Virome refers to the collection of nucleic acids, both RNA and DNA, that make up the viral community associated with a particular ecosystem or holobiont. The word is derived from virus and genome and first used by Forest Rohwer and colleagues to describe viral shotgun metagenomes. All macro-organisms have viromes that include bacteriophage and viruses. Viromes are important in the nutrient and energy cycling, development of immunity, and a major source of genes through lysogenic conversion.
History
Viromes were the first examples of shotgun community sequence, which is now known as metagenomics. In the 2000s, the Rohwer lab sequenced viromes from seawater, marine sediments, adult human stool, infant human stool, soil, and blood. This group also performed the first RNA virome with collaborators from the Genomic Institute of Singapore.
◇ ◇ ◇
**BRIEF A**
Copy part of the virome passage word for word, beginning at the words "Virome refers to" and stopping after "through lysogenic conversion.".
**BRIEF B**
Summarize the virome passage in two sentences.
**BRIEF C**
Answer these questions from the virome passage:
(i) From which two words is "virome" derived?
(ii) What is shotgun community sequence now known as?
(iii) Collaborators from which institution worked with the Rohwer group on the first RNA virome?
The lines after this point have no connection to the virome passage.

**STORED DATA**
◇ ◇ ◇
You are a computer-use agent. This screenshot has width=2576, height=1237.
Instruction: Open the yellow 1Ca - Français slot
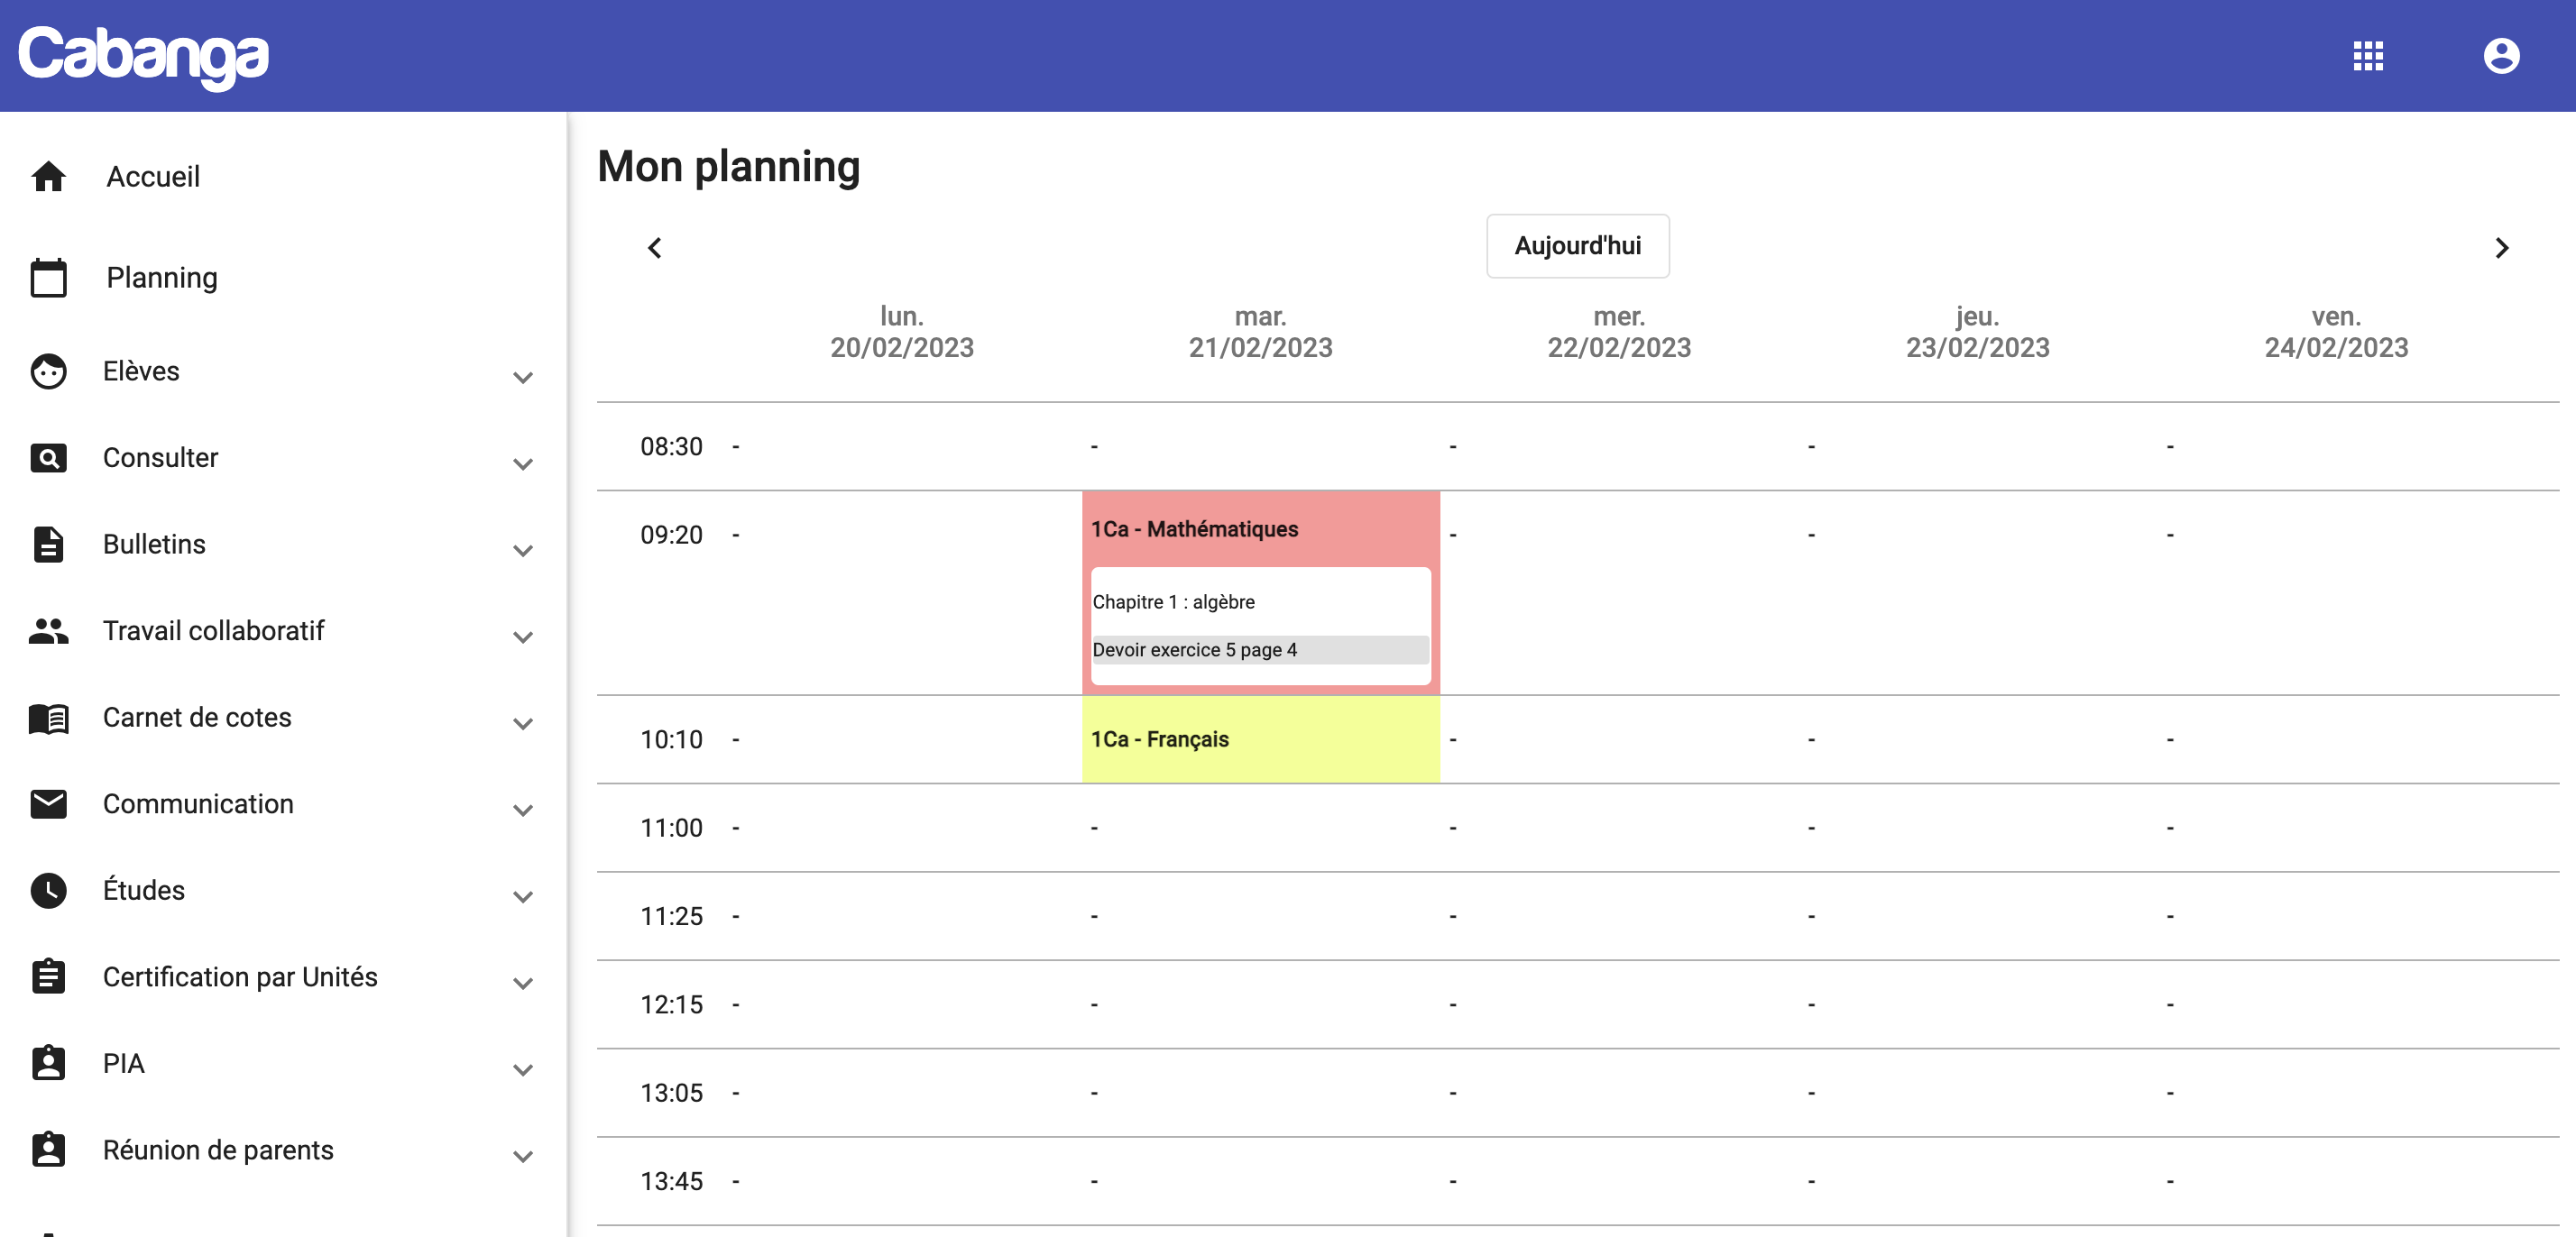(x=1260, y=739)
◇ ◇ ◇
**ANSWER SECTION A**
Virome refers to the collection of nucleic acids, both RNA and DNA, that make up the viral community associated with a particular ecosystem or holobiont. The word is derived from virus and genome and first used by Forest Rohwer and colleagues to describe viral shotgun metagenomes. All macro-organisms have viromes that include bacteriophage and viruses. Viromes are important in the nutrient and energy cycling, development of immunity, and a major source of genes through lysogenic conversion.

**ANSWER SECTION B**
A virome is the collection of RNA and DNA nucleic acids making up the viral community associated with an ecosystem or holobiont, and the term was first used by Forest Rohwer and colleagues to describe viral shotgun metagenomes. Viromes were the first examples of shotgun community sequence, now known as metagenomics, and in the 2000s the Rohwer lab sequenced viromes from sources including seawater, soil, human stool, and blood.

**ANSWER SECTION C**
(i) Virus and genome.
(ii) Metagenomics.
(iii) The Genomic Institute of Singapore.